4. Adjudication method (e.g. 2+1, 3+1, none) for the test set

• Not Applicable. Adjudication methods are typically relevant for human review of independent reads/interpretations, which is not described for this device's performance testing.
• Clinical outcomes and radiographic assessments would involve medical review, but no specific adjudication method is mentioned.
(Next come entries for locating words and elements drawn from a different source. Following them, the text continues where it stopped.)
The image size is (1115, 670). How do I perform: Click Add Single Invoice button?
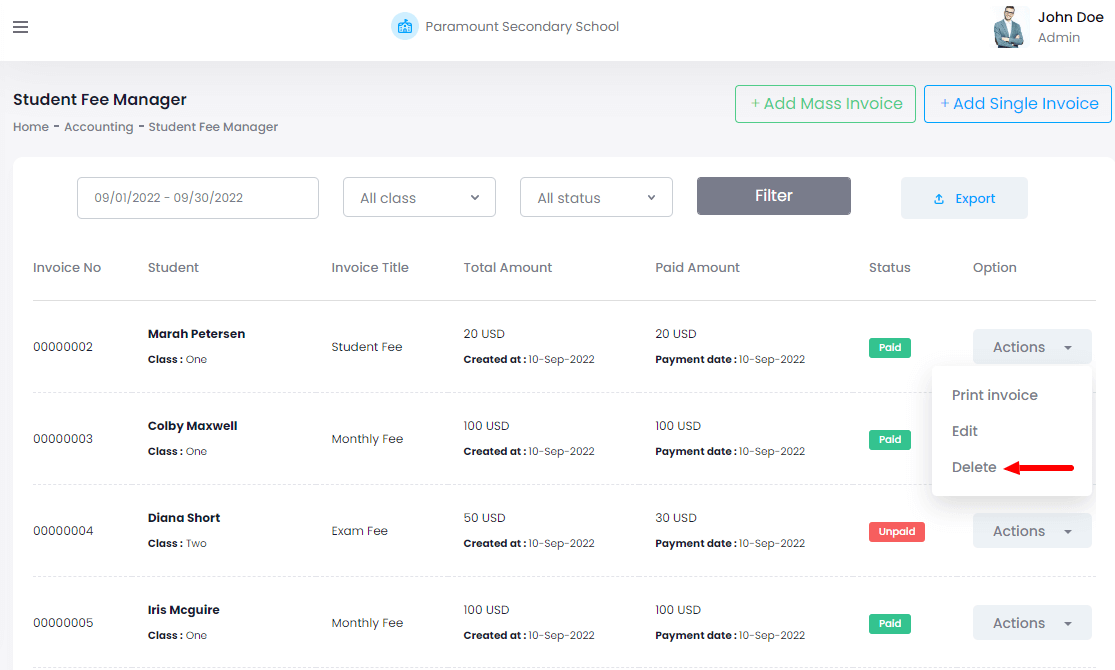(1017, 104)
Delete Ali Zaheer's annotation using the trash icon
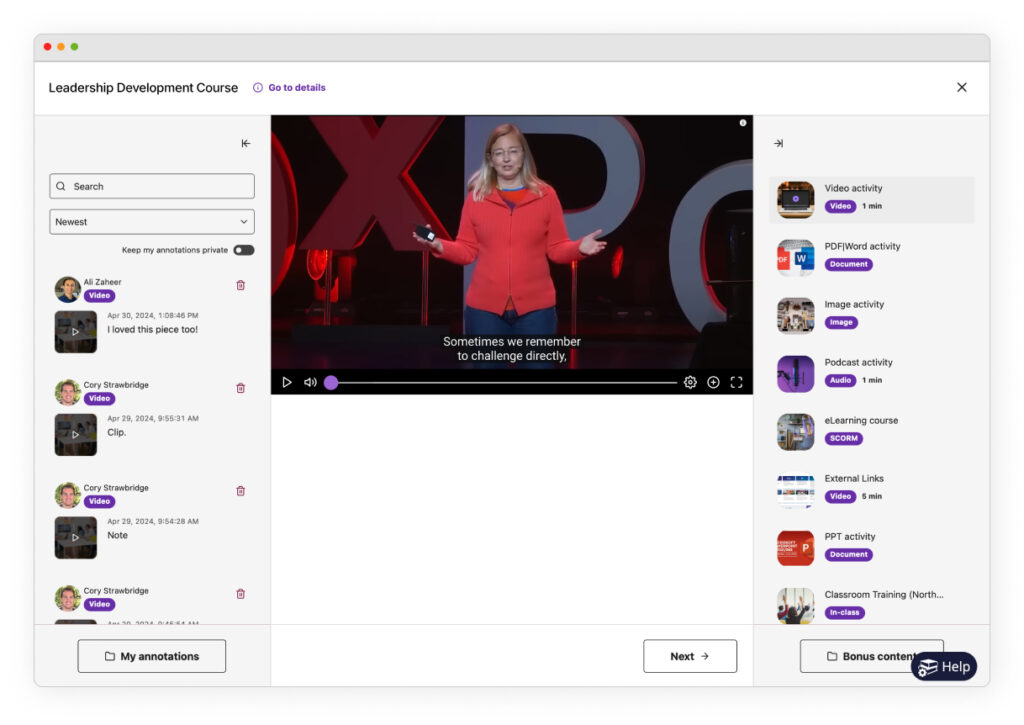This screenshot has width=1024, height=725. 240,285
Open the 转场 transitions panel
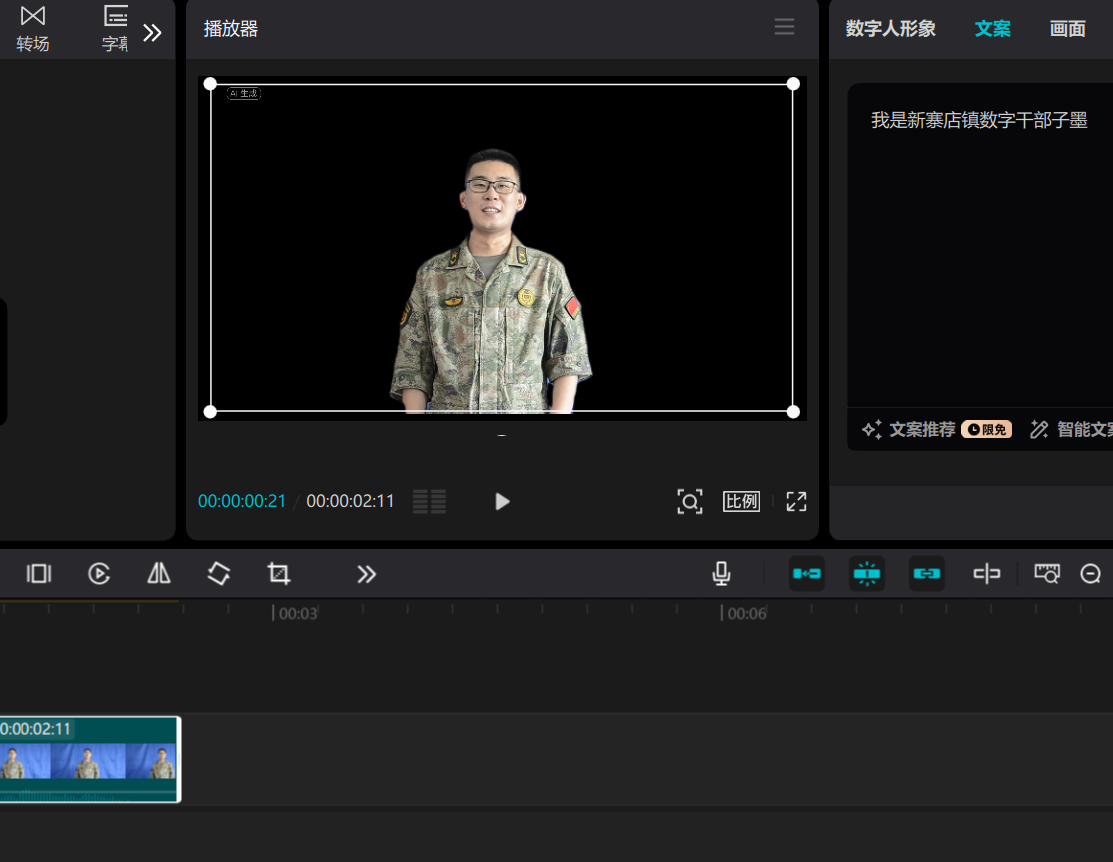 [x=33, y=28]
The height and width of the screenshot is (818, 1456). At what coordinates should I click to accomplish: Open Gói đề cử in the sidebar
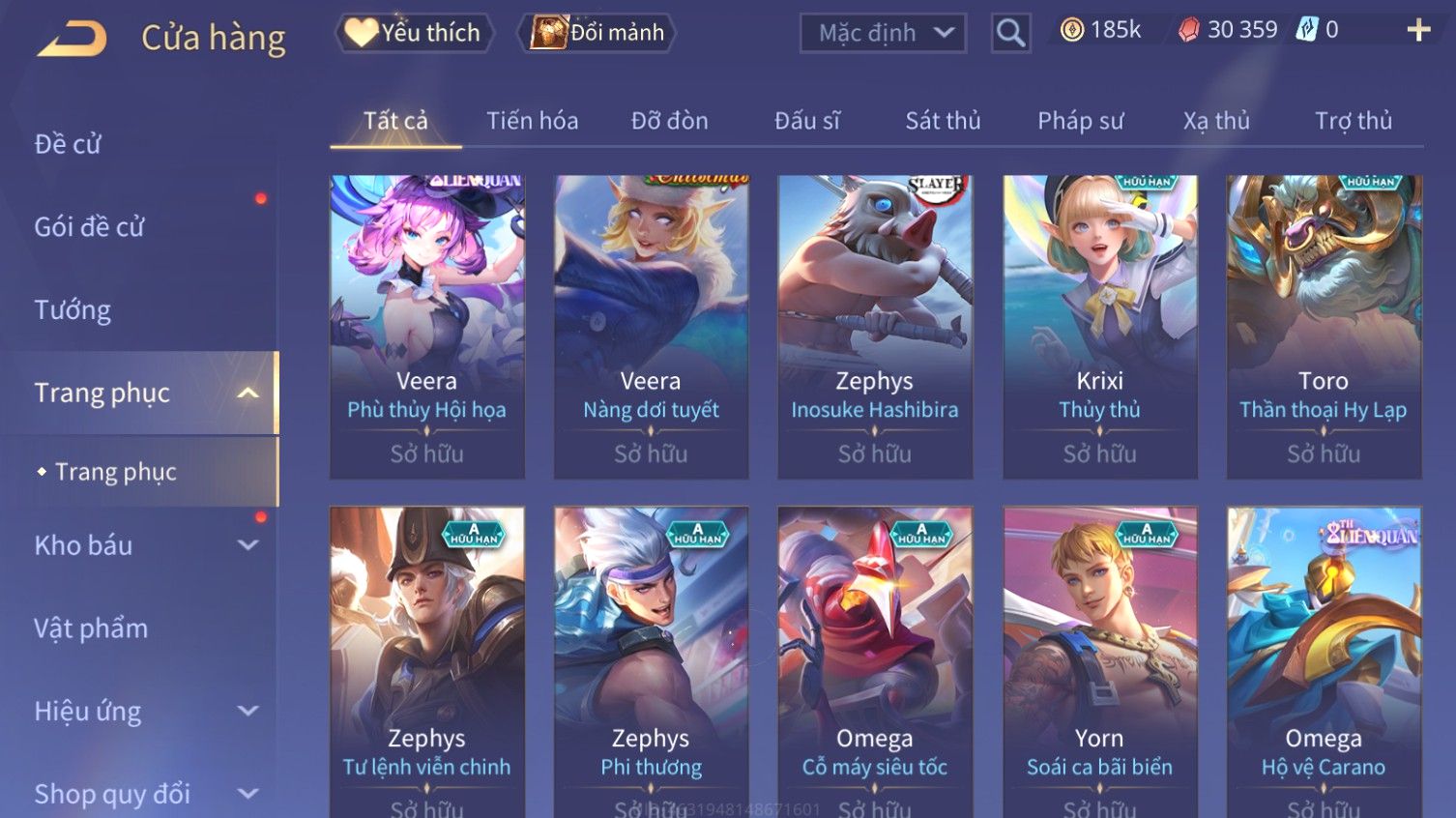pos(89,227)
5. If a multi reader multi case (MRMC) comparative effectiveness study was done, If so, what was the effect size of how much human readers improve with AI vs without AI assistance

• No. This is not an AI/ML device, and no MRMC study, or any study involving human reader improvement with AI assistance, was conducted or described.

6. If a standalone (i.e. algorithm only without human-in-the-loop performance) was done

• No. This is not an algorithm-based device. "Standalone performance" in this context would refer to the device's inherent biological and physical properties. The osteoinductivity and viral inactivation tests could be considered "standalone" in that they assess the product itself.

7. The type of ground truth used (expert consensus, pathology, outcomes data, etc.)

• Osteoinductivity:
  • In-vitro: Bioassay measurements (proliferation of Saos human osteosarcoma cells, osteoinductivity index).
  • In-vivo (animal model): Histological analysis (presence of new bone, cartilage, and/or chondrocytes in explants – explicitly defined).
  • Clinical (DBM): Radiographic evaluation of healing.
• Viral Inactivation: Assays demonstrating reduction of viral titers after processing.
• Clinical Performance (comparison to predicate): Radiographic outcomes and adverse event profiles.
• Canine model: Radiographic and histological methods.

8. The sample size for the training set

• Not Applicable. This is not an AI/ML device, so there is no concept of a "training set" for an algorithm.

9. How the ground truth for the training set was established

• Not Applicable. As there is no training set for an algorithm, this question doesn't apply.